> [EXERCISE AIM]: A line counts if it contains the word "accomplish" at least once. State how many such lines the records contain, giving the number alone.
== Segment start ==
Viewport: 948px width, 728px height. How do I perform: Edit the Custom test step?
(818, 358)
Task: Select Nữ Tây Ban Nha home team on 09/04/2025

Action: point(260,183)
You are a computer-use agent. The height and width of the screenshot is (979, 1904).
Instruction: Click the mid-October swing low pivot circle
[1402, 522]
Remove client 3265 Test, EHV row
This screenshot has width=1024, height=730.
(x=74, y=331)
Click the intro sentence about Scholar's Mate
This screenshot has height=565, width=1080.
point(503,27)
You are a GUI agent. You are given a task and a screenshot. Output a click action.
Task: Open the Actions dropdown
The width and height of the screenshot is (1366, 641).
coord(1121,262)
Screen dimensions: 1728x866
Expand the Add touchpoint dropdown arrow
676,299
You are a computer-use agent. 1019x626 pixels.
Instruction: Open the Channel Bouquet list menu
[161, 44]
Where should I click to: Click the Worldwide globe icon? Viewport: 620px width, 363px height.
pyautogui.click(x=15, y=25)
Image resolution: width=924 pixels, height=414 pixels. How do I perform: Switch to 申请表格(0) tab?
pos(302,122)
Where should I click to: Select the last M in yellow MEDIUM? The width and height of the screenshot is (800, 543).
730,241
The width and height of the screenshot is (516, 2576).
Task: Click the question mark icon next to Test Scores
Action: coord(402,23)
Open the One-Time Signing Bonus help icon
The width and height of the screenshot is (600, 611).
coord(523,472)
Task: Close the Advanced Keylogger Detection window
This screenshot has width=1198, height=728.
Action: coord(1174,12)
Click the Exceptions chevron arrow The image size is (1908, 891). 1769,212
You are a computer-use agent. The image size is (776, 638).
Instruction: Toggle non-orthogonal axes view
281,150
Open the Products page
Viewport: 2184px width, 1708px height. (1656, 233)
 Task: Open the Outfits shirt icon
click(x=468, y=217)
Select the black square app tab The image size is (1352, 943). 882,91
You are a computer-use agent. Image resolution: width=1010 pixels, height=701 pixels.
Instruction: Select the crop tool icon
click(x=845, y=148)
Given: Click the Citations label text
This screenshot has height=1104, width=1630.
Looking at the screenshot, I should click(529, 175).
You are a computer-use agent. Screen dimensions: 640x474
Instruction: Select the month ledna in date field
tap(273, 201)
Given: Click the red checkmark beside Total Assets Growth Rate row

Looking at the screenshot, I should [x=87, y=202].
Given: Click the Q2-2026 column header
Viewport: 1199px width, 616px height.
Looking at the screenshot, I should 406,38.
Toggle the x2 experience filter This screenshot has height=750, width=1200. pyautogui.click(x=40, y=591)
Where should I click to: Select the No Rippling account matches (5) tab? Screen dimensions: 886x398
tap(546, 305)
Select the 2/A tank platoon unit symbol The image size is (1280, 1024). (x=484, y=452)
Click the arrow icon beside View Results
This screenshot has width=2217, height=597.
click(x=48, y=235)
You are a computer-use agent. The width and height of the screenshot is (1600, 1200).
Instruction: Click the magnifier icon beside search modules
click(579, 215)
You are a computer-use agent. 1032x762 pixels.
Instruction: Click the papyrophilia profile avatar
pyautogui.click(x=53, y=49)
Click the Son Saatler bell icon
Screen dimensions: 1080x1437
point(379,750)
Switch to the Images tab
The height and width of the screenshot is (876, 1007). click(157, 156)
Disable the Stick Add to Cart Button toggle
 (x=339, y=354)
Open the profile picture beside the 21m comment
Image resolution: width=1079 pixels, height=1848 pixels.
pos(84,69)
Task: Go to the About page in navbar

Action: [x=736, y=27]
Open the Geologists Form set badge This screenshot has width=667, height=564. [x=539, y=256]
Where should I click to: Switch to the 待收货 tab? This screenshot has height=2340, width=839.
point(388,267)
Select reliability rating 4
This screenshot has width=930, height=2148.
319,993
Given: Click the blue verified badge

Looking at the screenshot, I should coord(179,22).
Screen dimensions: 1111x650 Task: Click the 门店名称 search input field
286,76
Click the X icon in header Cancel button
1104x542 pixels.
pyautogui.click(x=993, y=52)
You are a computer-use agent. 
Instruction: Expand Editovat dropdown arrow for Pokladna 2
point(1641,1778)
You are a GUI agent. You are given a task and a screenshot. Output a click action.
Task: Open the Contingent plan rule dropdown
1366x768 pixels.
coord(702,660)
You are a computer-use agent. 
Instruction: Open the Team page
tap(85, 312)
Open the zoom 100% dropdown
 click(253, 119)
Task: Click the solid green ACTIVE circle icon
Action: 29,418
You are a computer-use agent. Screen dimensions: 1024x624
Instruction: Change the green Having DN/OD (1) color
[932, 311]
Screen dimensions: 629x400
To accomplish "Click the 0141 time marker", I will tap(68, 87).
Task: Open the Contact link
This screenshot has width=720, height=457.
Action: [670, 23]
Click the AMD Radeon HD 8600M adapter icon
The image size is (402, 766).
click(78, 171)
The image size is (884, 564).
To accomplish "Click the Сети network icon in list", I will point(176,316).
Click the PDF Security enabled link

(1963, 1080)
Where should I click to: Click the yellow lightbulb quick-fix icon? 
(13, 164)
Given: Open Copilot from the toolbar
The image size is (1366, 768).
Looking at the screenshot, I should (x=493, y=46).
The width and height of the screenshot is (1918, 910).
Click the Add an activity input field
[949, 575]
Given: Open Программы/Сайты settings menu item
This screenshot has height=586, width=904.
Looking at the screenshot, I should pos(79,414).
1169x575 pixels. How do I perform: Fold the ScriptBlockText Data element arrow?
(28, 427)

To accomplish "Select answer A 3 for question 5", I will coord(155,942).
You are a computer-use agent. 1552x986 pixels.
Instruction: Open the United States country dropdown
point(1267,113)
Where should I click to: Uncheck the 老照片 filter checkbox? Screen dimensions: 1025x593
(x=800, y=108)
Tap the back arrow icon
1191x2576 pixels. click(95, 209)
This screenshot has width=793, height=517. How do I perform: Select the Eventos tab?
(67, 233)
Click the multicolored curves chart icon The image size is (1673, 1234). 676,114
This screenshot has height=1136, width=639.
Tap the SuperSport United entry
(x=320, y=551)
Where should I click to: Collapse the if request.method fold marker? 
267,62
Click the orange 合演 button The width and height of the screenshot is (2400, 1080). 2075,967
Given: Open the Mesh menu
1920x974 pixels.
== Segment end ==
> [OUTPUT OF THE TASK]: 3